Hello,
I recently switched from rstan to cmdstanr for a modeling project with a large number of parameters. The csv files output from cmdstanr take a long time to load into R using “as_cmdstan_fit” and “read_cmdstan_csv”. I’ve been killing the job after a couple hours. After running some tests, I discovered this problem occurs when I have the generated quantities block included in my stan model.
For example, when I use the following model without generated quantities:
data {
int<lower=0> N;
}
parameters {
vector[N] big_mat[N];
}
model {
for (n in 1:N)
big_mat[n] ~ std_normal();
}
The csv files load into R in 3.602 seconds with as_cmdstan_fit.
However, when I add the generated quantities block to the model:
data {
int<lower=0> N;
}
parameters {
vector[N] big_mat[N];
}
model {
for (n in 1:N)
big_mat[n] ~ std_normal();
}
generated quantities {
vector[N] big_mat2[N];
for(n in 1:N) {
big_mat2[n] = big_mat[n] + 1;
}
}
The csv files take 6.071 seconds to load into R using as _cmdstan_fit.
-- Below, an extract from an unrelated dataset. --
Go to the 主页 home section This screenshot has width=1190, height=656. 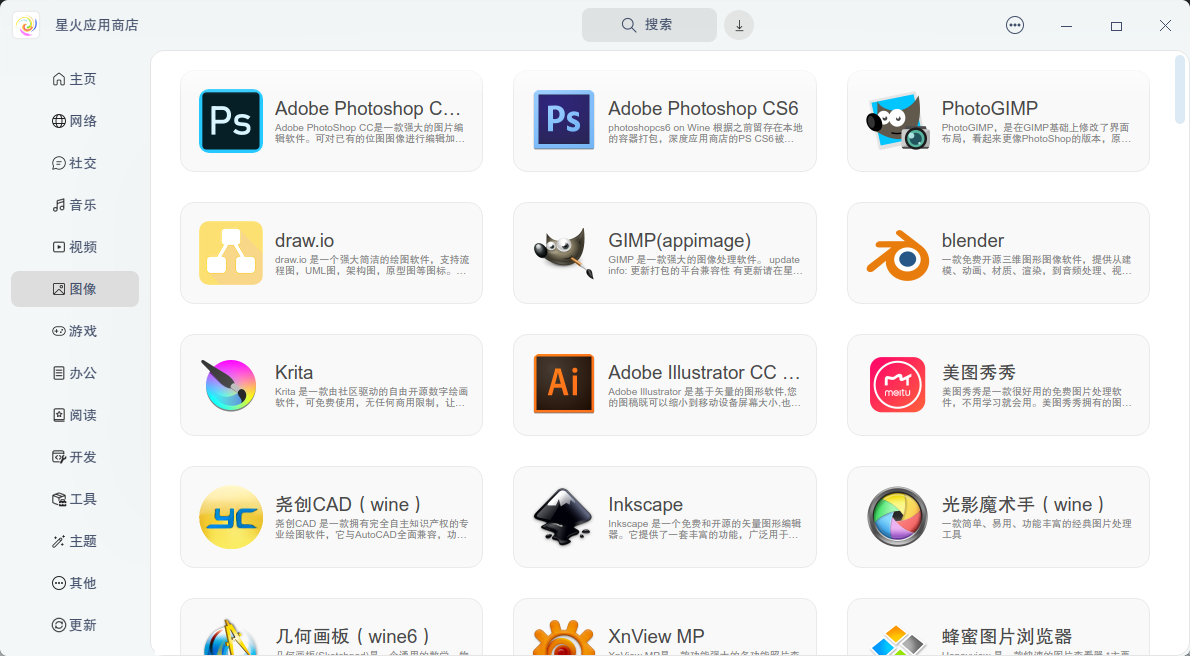(76, 78)
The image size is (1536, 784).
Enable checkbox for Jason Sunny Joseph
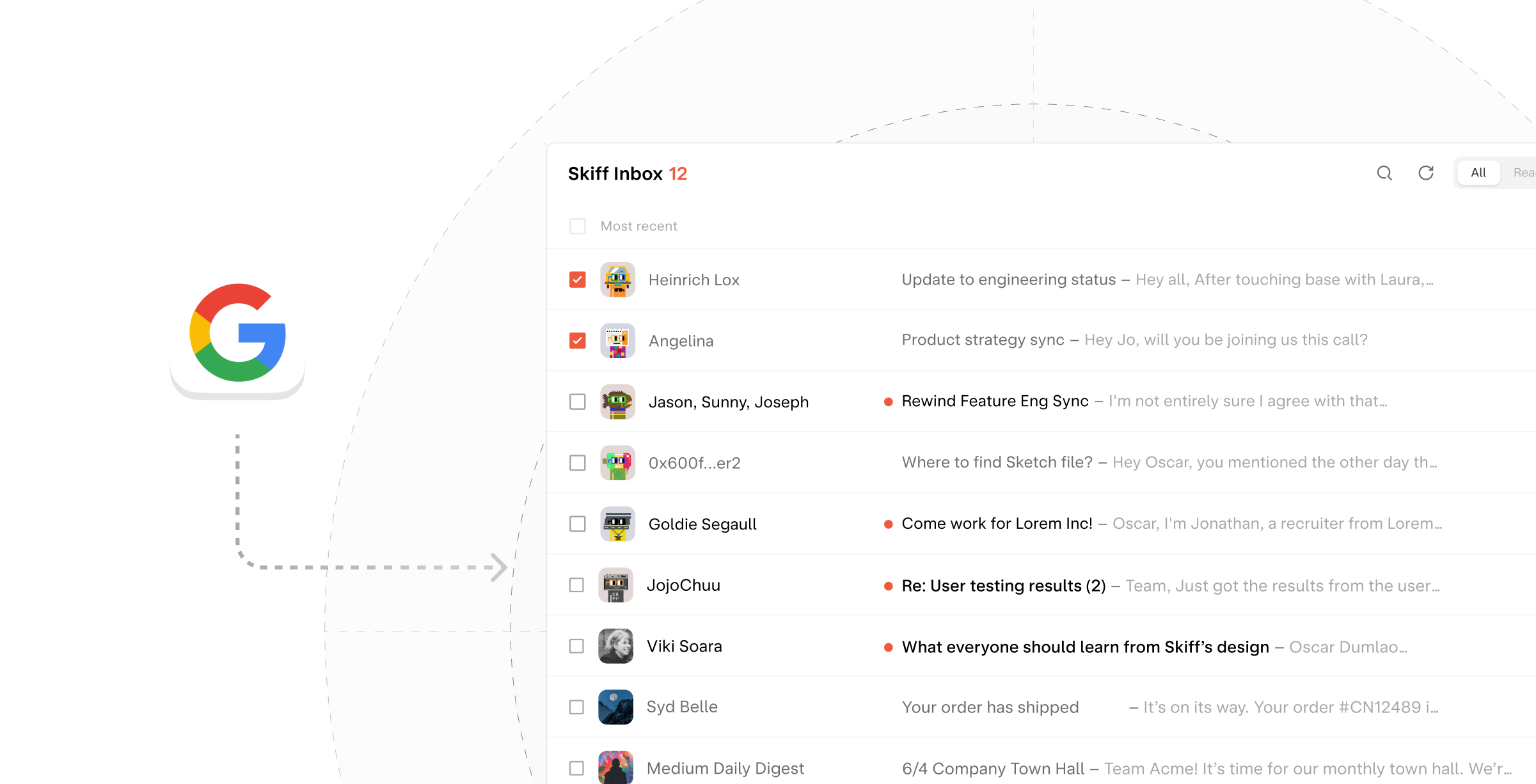(x=577, y=401)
I have tested this with my actual model, which saves draws for many more parameters than this example. When generated quantities section is commented out, the files load instantly. When generated quantities is included the files get stuck reading in, use all of the available memory and after a couple hours I shut it down.
Our current solution is to calculate the generated quantities we need in R instead of in the stan model, so that the csv files from cmdstanr are usable. However, we are wondering if anyone can shed light on this issue?